The appearance of age is closely related to the physical changes that occur with the aging process. After the cessation of growth at approximately 20 years of age, face shape continues to change, particularly in late adulthood. Facial skin undergoes dramatic changes with age, including wrinkling and sagging, increases of pigmented irregularities, and skin color changes such as decreased homogeneity of skin reflectance.
The internal features of the face are also relevant to the perception of age. With photographs of the same individual obtained at two different ages, George and Hole substituted features between the photographs. Transplanting older features into a younger face increased age estimates by approximately 40%, the opposite decreased the age of the older face by approximately 33%. Both internal feature size and shape influence age perception. Large and round eyes in real faces as well as shorter noses decreased the estimated age of the person. Lip height and border definition decrease with age and are visual cues for age perception .

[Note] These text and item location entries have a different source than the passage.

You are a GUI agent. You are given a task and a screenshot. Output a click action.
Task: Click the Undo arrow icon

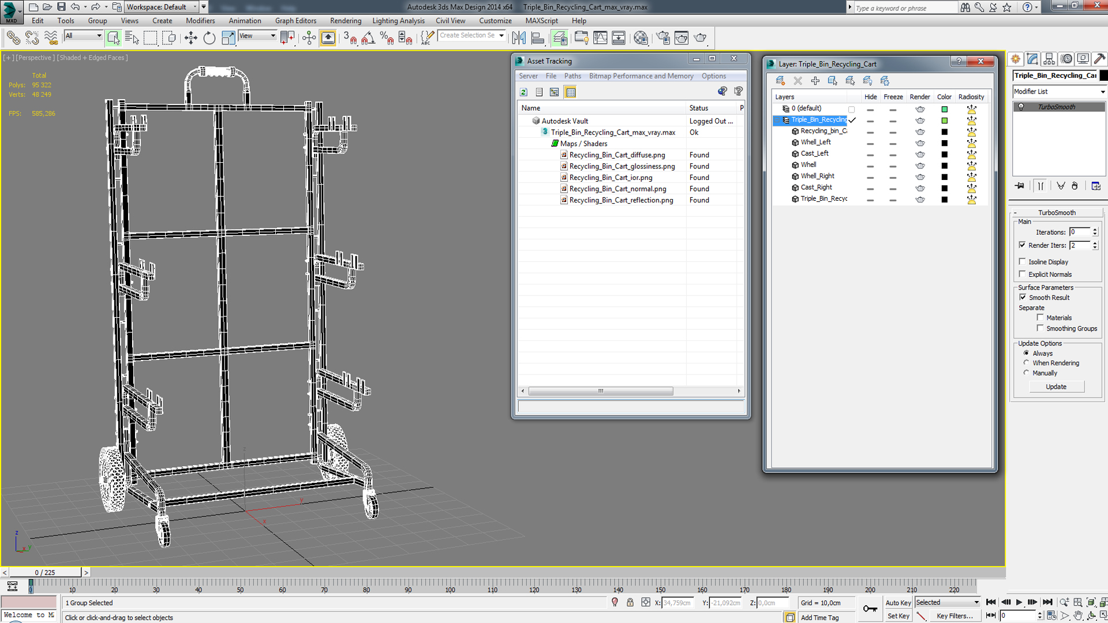pyautogui.click(x=75, y=7)
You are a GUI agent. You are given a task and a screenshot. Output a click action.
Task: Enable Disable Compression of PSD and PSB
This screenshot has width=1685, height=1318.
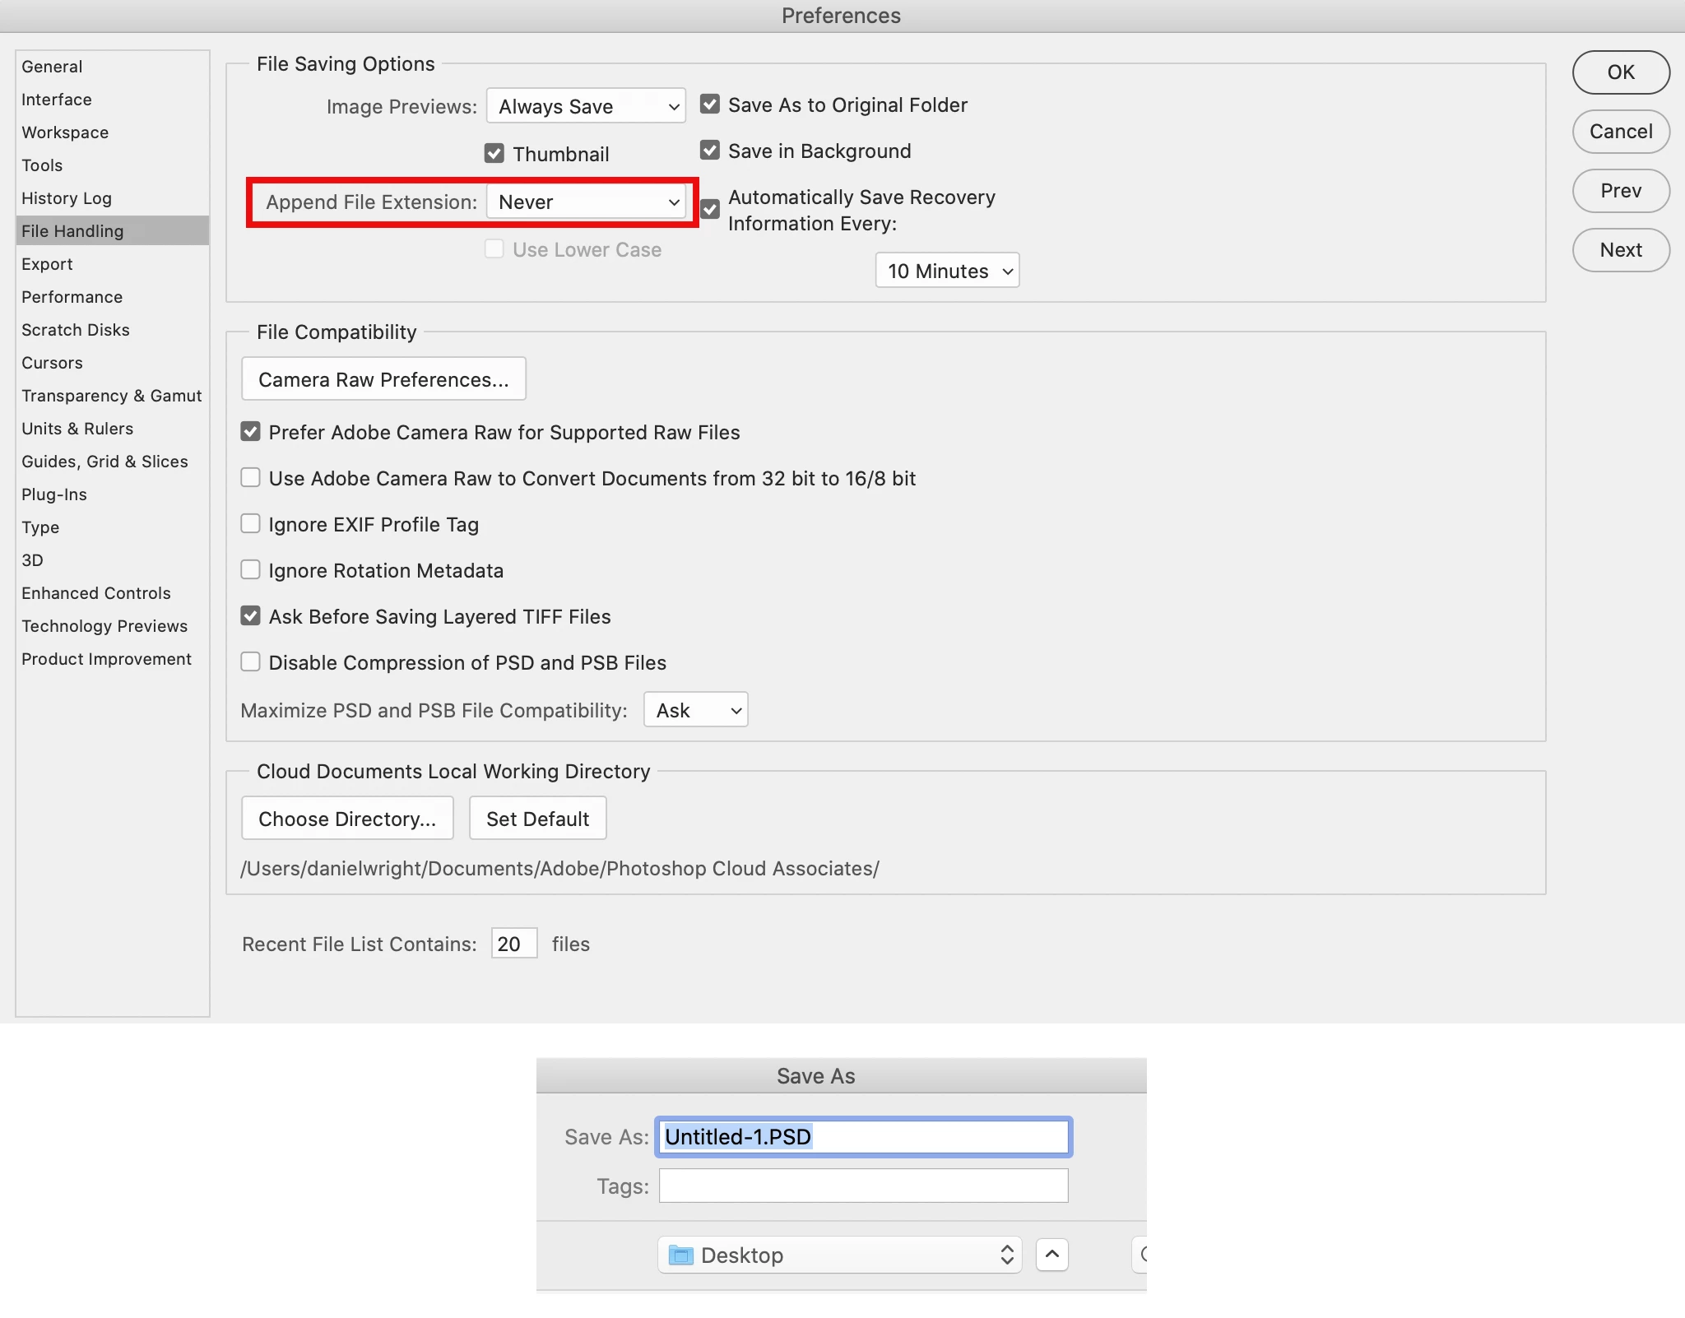pyautogui.click(x=251, y=662)
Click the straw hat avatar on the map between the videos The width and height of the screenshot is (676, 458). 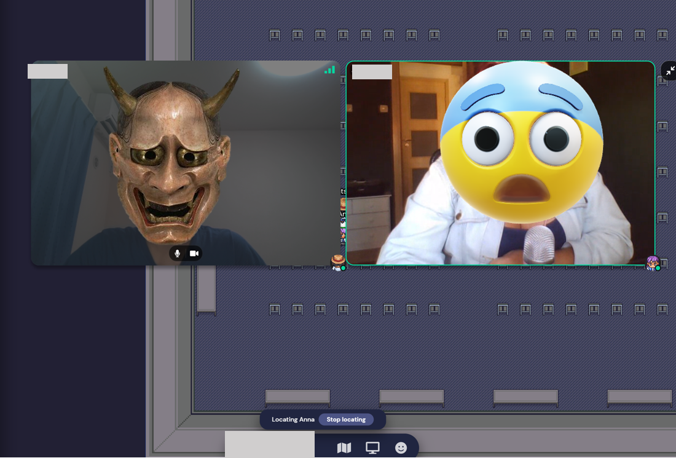pos(343,203)
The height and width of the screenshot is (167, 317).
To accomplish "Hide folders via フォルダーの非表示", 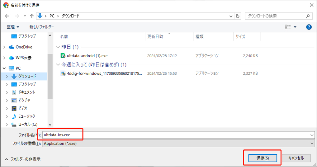I will (x=23, y=159).
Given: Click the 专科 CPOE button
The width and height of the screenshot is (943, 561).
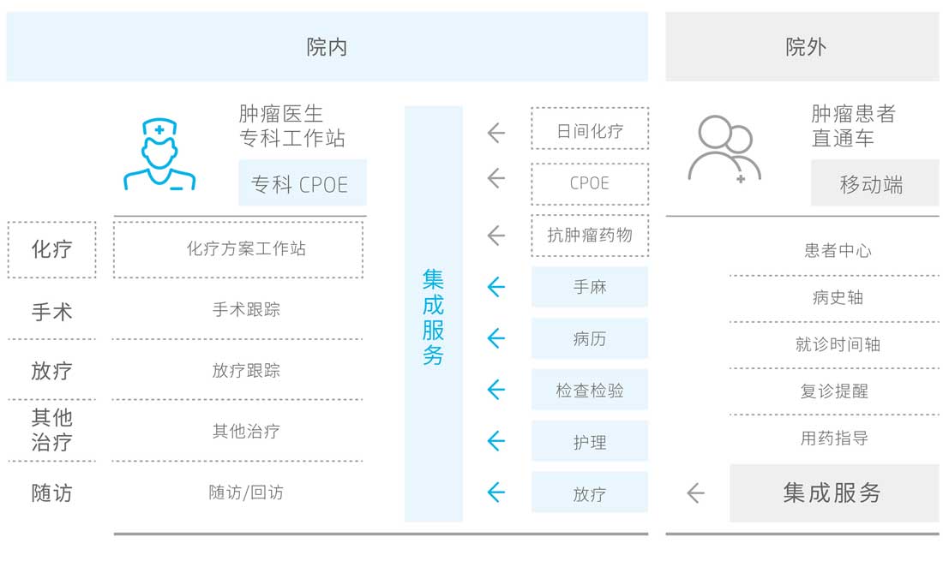Looking at the screenshot, I should coord(302,183).
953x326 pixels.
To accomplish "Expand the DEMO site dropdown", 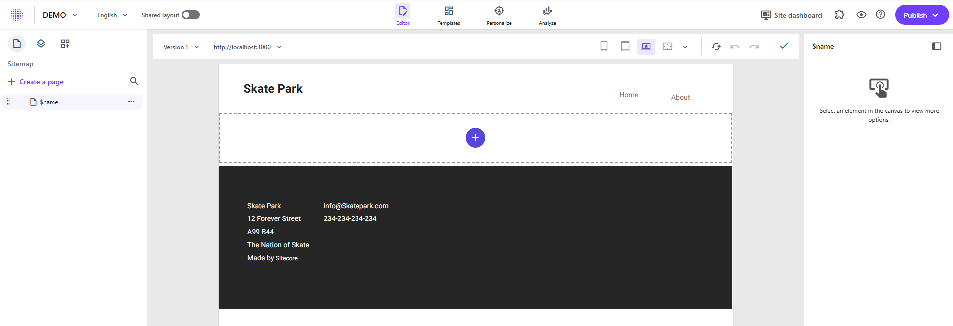I will tap(60, 15).
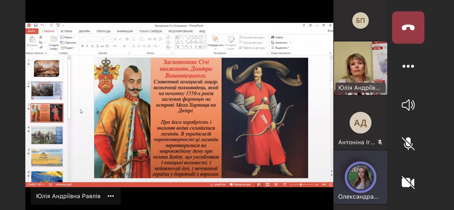
Task: Open options next to Юлія Андріївна Равлів
Action: (111, 196)
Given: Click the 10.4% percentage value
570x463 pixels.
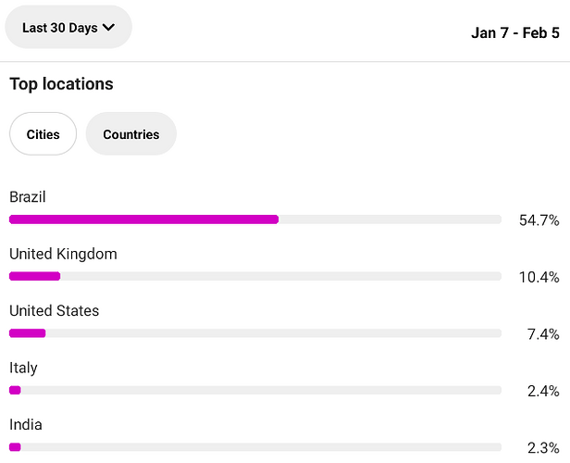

The luminance contrast between the eyes and the surrounding skin and the lips and the surrounding skin has been termed ‘facial contrast’. Female faces have greater facial contrast than male faces, and facial contrast plays an important role in sex classification and the perception of masculinity and femininity and also attractiveness. However, it is not known whether facial contrast changes with age or plays a role in age perception. Inspection of averaged faces of older and younger adults led us to hypothesize that facial contrast decreases with age and is related to perceived facial age.